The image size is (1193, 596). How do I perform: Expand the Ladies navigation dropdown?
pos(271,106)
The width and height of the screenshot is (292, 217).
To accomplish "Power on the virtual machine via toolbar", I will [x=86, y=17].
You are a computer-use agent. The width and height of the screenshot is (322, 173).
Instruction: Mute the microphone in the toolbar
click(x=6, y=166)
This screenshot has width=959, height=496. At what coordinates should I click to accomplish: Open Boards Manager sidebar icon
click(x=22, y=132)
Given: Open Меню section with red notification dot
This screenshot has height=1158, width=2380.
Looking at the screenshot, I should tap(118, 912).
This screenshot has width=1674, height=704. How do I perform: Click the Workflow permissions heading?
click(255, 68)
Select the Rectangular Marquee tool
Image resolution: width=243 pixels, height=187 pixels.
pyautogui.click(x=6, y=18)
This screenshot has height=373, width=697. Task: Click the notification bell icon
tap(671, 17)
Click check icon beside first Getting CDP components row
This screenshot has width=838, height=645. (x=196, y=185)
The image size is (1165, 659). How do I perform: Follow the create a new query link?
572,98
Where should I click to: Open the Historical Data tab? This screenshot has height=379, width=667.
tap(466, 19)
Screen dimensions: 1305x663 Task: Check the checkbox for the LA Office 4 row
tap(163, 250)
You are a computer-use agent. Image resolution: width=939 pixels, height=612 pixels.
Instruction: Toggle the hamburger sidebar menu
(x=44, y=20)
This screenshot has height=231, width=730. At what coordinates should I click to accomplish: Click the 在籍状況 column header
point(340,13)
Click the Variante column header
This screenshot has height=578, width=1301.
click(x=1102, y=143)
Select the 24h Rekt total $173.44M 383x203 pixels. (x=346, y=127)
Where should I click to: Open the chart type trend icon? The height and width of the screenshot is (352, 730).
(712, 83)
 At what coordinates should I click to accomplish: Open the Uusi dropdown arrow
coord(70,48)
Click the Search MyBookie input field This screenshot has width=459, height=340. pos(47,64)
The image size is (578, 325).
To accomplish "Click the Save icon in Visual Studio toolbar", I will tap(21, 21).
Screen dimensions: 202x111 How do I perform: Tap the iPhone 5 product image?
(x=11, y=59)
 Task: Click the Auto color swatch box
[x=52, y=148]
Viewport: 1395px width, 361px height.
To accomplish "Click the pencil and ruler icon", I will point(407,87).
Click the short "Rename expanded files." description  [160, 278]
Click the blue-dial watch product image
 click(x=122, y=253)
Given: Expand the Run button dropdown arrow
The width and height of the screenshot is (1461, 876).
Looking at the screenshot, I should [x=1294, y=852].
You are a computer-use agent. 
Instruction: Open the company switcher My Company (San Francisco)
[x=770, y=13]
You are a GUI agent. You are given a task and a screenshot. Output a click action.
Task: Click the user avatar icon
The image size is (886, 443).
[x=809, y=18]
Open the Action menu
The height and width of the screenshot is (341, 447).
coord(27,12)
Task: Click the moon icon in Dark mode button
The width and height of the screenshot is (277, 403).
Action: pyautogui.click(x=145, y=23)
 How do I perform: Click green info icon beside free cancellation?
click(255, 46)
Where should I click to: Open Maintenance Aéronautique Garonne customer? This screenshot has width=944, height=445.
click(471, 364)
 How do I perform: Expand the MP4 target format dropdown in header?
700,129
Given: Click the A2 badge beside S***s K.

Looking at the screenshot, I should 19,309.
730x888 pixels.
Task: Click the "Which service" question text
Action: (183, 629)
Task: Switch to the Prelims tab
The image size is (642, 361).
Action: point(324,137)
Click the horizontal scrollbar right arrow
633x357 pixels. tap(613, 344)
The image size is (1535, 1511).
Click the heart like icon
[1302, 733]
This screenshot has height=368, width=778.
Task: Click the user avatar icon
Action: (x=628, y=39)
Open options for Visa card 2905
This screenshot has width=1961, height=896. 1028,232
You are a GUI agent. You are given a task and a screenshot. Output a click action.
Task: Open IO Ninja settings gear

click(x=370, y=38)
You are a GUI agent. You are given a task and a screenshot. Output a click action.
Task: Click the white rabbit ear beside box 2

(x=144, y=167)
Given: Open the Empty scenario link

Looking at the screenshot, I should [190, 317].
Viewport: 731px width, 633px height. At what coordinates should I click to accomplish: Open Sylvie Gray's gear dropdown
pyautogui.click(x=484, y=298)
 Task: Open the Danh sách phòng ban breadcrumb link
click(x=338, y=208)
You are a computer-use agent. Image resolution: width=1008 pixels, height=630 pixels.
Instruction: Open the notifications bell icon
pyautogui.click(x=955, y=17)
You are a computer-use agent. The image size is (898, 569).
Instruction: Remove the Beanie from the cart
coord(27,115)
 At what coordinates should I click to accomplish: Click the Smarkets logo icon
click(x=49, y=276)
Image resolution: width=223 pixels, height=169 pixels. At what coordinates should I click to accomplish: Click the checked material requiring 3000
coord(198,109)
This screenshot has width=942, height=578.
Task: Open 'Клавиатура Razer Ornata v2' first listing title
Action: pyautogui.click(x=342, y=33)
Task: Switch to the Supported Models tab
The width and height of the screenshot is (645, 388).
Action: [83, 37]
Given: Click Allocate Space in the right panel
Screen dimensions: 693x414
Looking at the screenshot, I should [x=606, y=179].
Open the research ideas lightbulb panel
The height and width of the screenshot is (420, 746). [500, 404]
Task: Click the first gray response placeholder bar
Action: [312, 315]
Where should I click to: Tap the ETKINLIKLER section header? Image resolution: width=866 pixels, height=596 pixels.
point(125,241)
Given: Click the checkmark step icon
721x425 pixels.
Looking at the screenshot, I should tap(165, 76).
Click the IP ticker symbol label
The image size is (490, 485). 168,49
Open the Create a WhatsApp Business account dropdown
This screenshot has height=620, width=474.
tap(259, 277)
* * * * * * * * *
— Your instructions —
Turn every one of the entries above into a numbered list with one line per item, leaving out any blank lines.

— Reply —
1. The image size is (1193, 596). How do I perform: Expand the Ladies navigation dropdown?
2. pos(271,106)
3. The width and height of the screenshot is (292, 217).
4. To accomplish "Power on the virtual machine via toolbar", I will [x=86, y=17].
5. You are a computer-use agent. The width and height of the screenshot is (322, 173).
6. Instruction: Mute the microphone in the toolbar
7. click(x=6, y=166)
8. This screenshot has width=959, height=496. At what coordinates should I click to accomplish: Open Boards Manager sidebar icon
9. click(x=22, y=132)
10. Given: Open Меню section with red notification dot
11. This screenshot has height=1158, width=2380.
12. Looking at the screenshot, I should tap(118, 912).
13. This screenshot has width=1674, height=704. How do I perform: Click the Workflow permissions heading?
14. click(255, 68)
15. Select the Rectangular Marquee tool
16. Image resolution: width=243 pixels, height=187 pixels.
17. pyautogui.click(x=6, y=18)
18. This screenshot has height=373, width=697. Task: Click the notification bell icon
19. tap(671, 17)
20. Click check icon beside first Getting CDP components row
21. This screenshot has width=838, height=645. (x=196, y=185)
22. The image size is (1165, 659). How do I perform: Follow the create a new query link?
23. 572,98
24. Where should I click to: Open the Historical Data tab? This screenshot has height=379, width=667.
25. tap(466, 19)
26. Screen dimensions: 1305x663 Task: Check the checkbox for the LA Office 4 row
27. tap(163, 250)
28. You are a computer-use agent. Image resolution: width=939 pixels, height=612 pixels.
29. Instruction: Toggle the hamburger sidebar menu
30. (x=44, y=20)
31. This screenshot has height=231, width=730. At what coordinates should I click to accomplish: Click the 在籍状況 column header
32. point(340,13)
33. Click the Variante column header
34. This screenshot has height=578, width=1301.
35. click(x=1102, y=143)
36. Select the 24h Rekt total $173.44M 383x203 pixels. (x=346, y=127)
37. Where should I click to: Open the chart type trend icon? The height and width of the screenshot is (352, 730).
38. (712, 83)
39.  At what coordinates should I click to accomplish: Open the Uusi dropdown arrow
40. coord(70,48)
41. Click the Search MyBookie input field This screenshot has width=459, height=340. pos(47,64)
42. The image size is (578, 325).
43. To accomplish "Click the Save icon in Visual Studio toolbar", I will tap(21, 21).
44. Screen dimensions: 202x111 How do I perform: Tap the iPhone 5 product image?
45. (x=11, y=59)
46.  Task: Click the Auto color swatch box
47. [x=52, y=148]
48. Viewport: 1395px width, 361px height.
49. To accomplish "Click the pencil and ruler icon", I will point(407,87).
50. Click the short "Rename expanded files." description  [160, 278]
51. Click the blue-dial watch product image
52.  click(x=122, y=253)
53. Given: Expand the Run button dropdown arrow
54. The width and height of the screenshot is (1461, 876).
55. Looking at the screenshot, I should [x=1294, y=852].
56. You are a computer-use agent. 
57. Instruction: Open the company switcher My Company (San Francisco)
58. [x=770, y=13]
59. You are a GUI agent. You are given a task and a screenshot. Output a click action.
60. Task: Click the user avatar icon
61. The image size is (886, 443).
62. [x=809, y=18]
63. Open the Action menu
64. The height and width of the screenshot is (341, 447).
65. coord(27,12)
66. Task: Click the moon icon in Dark mode button
67. The width and height of the screenshot is (277, 403).
68. Action: pyautogui.click(x=145, y=23)
69.  How do I perform: Click green info icon beside free cancellation?
70. click(255, 46)
71. Where should I click to: Open Maintenance Aéronautique Garonne customer? This screenshot has width=944, height=445.
72. click(471, 364)
73.  How do I perform: Expand the MP4 target format dropdown in header?
74. 700,129
75. Given: Click the A2 badge beside S***s K.
76. Looking at the screenshot, I should 19,309.
77. 730x888 pixels.
78. Task: Click the "Which service" question text
79. Action: (183, 629)
80. Task: Switch to the Prelims tab
81. The image size is (642, 361).
82. Action: point(324,137)
83. Click the horizontal scrollbar right arrow
84. 633x357 pixels. tap(613, 344)
85. The image size is (1535, 1511).
86. Click the heart like icon
87. [1302, 733]
88. This screenshot has height=368, width=778.
89. Task: Click the user avatar icon
90. Action: (x=628, y=39)
91. Open options for Visa card 2905
92. This screenshot has width=1961, height=896. 1028,232
93. You are a GUI agent. You are given a task and a screenshot. Output a click action.
94. Task: Open IO Ninja settings gear
95. click(x=370, y=38)
96. You are a GUI agent. You are given a task and a screenshot. Output a click action.
97. Task: Click the white rabbit ear beside box 2
98. (x=144, y=167)
99. Given: Open the Empty scenario link
100. Looking at the screenshot, I should [190, 317].
101. Viewport: 731px width, 633px height. At what coordinates should I click to accomplish: Open Sylvie Gray's gear dropdown
102. pyautogui.click(x=484, y=298)
103.  Task: Open the Danh sách phòng ban breadcrumb link
104. click(x=338, y=208)
105. You are a computer-use agent. Image resolution: width=1008 pixels, height=630 pixels.
106. Instruction: Open the notifications bell icon
107. pyautogui.click(x=955, y=17)
108. You are a computer-use agent. The image size is (898, 569).
109. Instruction: Remove the Beanie from the cart
110. coord(27,115)
111.  At what coordinates should I click to accomplish: Click the Smarkets logo icon
112. click(x=49, y=276)
113. Image resolution: width=223 pixels, height=169 pixels. At what coordinates should I click to accomplish: Click the checked material requiring 3000
114. coord(198,109)
115. This screenshot has width=942, height=578.
116. Task: Open 'Клавиатура Razer Ornata v2' first listing title
117. Action: pyautogui.click(x=342, y=33)
118. Task: Switch to the Supported Models tab
119. The width and height of the screenshot is (645, 388).
120. Action: [83, 37]
121. Given: Click Allocate Space in the right panel
122. Screen dimensions: 693x414
123. Looking at the screenshot, I should [x=606, y=179].
124. Open the research ideas lightbulb panel
125. The height and width of the screenshot is (420, 746). [500, 404]
126. Task: Click the first gray response placeholder bar
127. Action: [312, 315]
128. Where should I click to: Tap the ETKINLIKLER section header? Image resolution: width=866 pixels, height=596 pixels.
129. point(125,241)
130. Given: Click the checkmark step icon
131. 721x425 pixels.
132. Looking at the screenshot, I should tap(165, 76).
133. Click the IP ticker symbol label
134. The image size is (490, 485). 168,49
135. Open the Create a WhatsApp Business account dropdown
136. This screenshot has height=620, width=474.
137. tap(259, 277)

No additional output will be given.